Leocadia was even more moved by the sight of the book than its author had been. She shed tears of joy. The fame of the poet was, in a sense, her work! For two or three days she was happy, forgetting the bad news which Flores brought her every Sunday from Orense; from Orense, where Leocadia did not dare to go herself, fearing to yield to the entreaties and melt before the prayers of the child, but where palpitated those fibers of her heart which still bled, and which Flores wrung with torture by her account of the sufferings of Minguitos, who declined visibly in health, and who always complained that they made sport of him in the shop and cast up his deformity to him.

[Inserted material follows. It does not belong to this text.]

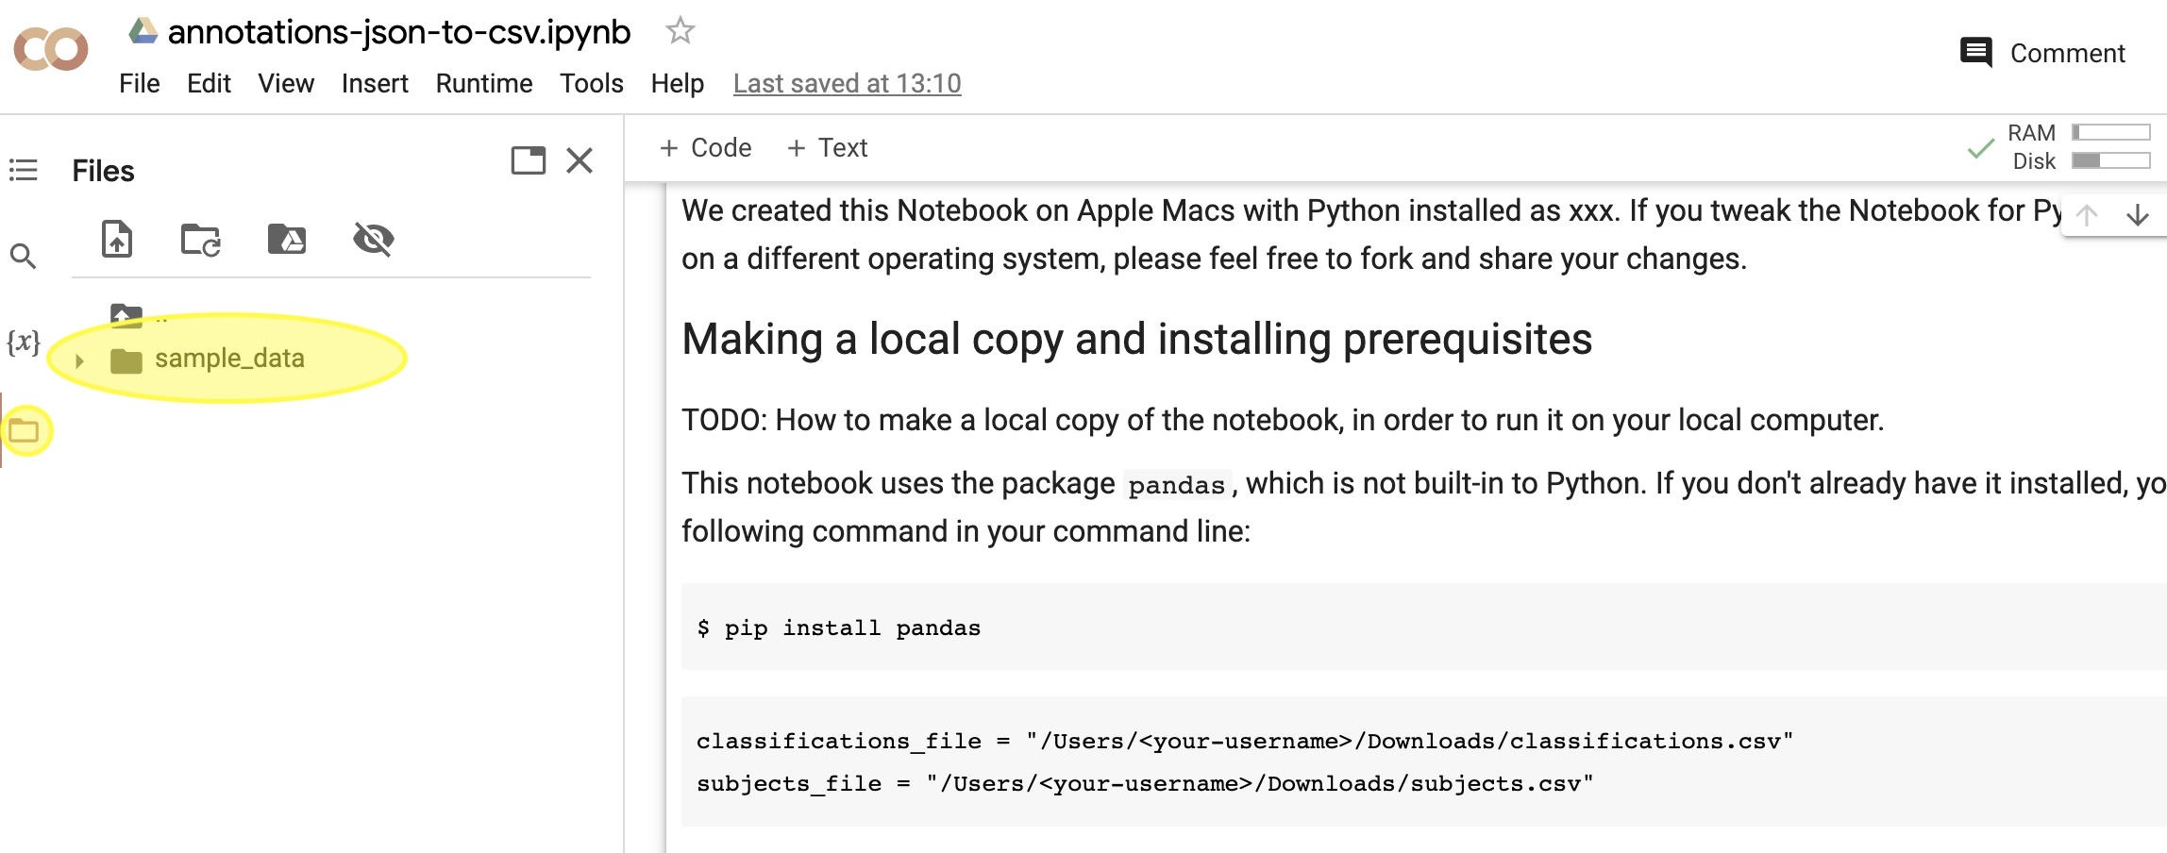Mount Google Drive icon
Image resolution: width=2167 pixels, height=853 pixels.
point(287,240)
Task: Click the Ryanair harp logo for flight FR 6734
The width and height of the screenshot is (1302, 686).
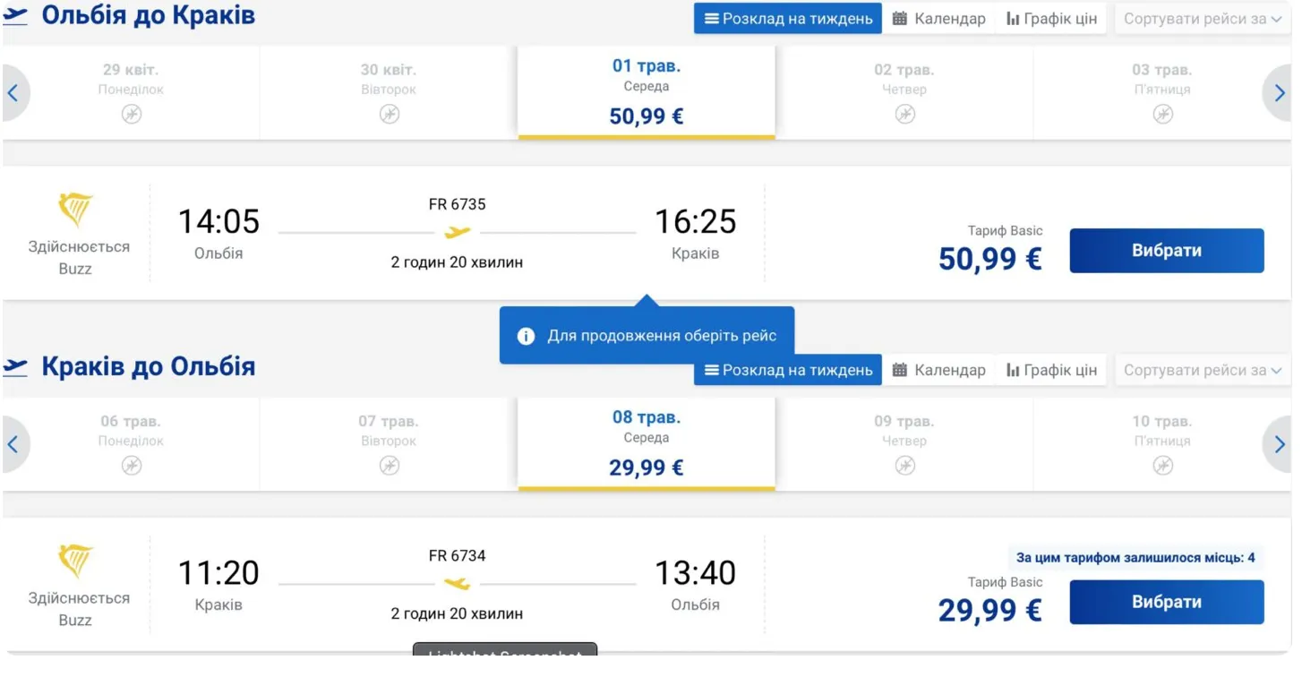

Unsolvable mysteries of the human heart! Segundo, who despised his native place, who believed—nor was he mistaken—that there was not in Vilamorta a single person capable of judging of the merits of a poem, could not refrain from going one evening to Saturnino Agonde's and drawing carelessly the volume from his pocket, throwing it on the counter and saying with affected indifference:
"What do you think of that book, my boy?"
On the instant he repented of his weakness, so many were the nonsensical remarks and absurd jokes with which the beautiful volume inspired the irreverent assemblage. He wished he had never shown it. He had drawn all this upon himself. If the public did not treat him better than his fellow-townsmen! Man can never isolate himself completely from his surroundings—the circle in which he moves must always have an interest for him. However little importance Segundo might attach to the opinions of the Vilamortans, and although their approbation would assuredly not have raised him in his own estimation, their stupid mockery wounded and embittered his soul. He went home hurt and pained. He spent a feverish night—one of those nights in which great projects are conceived and decisive resolutions adopted.
His resolutions and his plans he summed up in the letter he wrote to Blanquez. The latter did not answer by return of mail; days passed, and Segundo went every morning to the post-office, always meeting with the same laconic answer. At last one day he received a voluminous registered letter.